In the first chapter, Walker discusses how their research participants developed an awareness of sexual attraction to minors. From the beginning of the book, the research participants’ own words are included to describe their experiences. This serves to humanize these individuals, a characteristic that persists through the book, in light of discussing the challenging subject matter. Walker establishes some concepts associated with minor-attraction that might be unfamiliar to a reader new to the concept of minor-attraction, such as age of attraction (the component of sexual interest concerning to what ages an individual is specifically aroused). Beyond humanizing their research participants, Walker does this to further establish that minor-attracted individuals do not fit a specific mold: because one is attracted to individuals younger than the age of consent does not mean that he or she is attracted to all children. Walker also discusses how their research participants coped with the identity of “pedophile.” Walker uses this to parallel the experience with identity formation as a minor-attracted person with that of individuals in the LGBTQ community. Specifically, Walker attempts to fit their research participants’ experiences with Troiden’s identity formation model: sensitization, identity confusion, identity assumption, and commitment. Again, Walker’s approach serves to humanize the experience of minor-attracted persons.

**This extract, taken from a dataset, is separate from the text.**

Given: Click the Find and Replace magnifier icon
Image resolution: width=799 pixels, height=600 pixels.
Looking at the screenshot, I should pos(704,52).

While chapter one focuses on the intrinsic experience of understanding one’s attraction to minors, chapter two discusses the challenges of whether or not to be open about their sexual interest. Walker again parallels the experience of their research participants with individuals in the LGBTQ community utilizing the concepts of “being in the closet” and “coming out.” Again, Walker humanizes their research participants by using first-hand accounts of disclosing sexual attraction to minors. This includes how some individuals disclose as a “last resort,” as part of a plea for help in the midst of suicidal ideation, and how it is challenging to face the stigma of pedophilic disorder, expectations of impulsivity, and fear of vigilante threats. These fears are also discussed by Walker early in this chapter by addressing problems faced in counseling, specifically concerning the lack of training mental health providers have with this topic, and problems with some treatment providers engaging in “sexual orientation change efforts” (SOCE), more colloquially referred to as conversion therapy.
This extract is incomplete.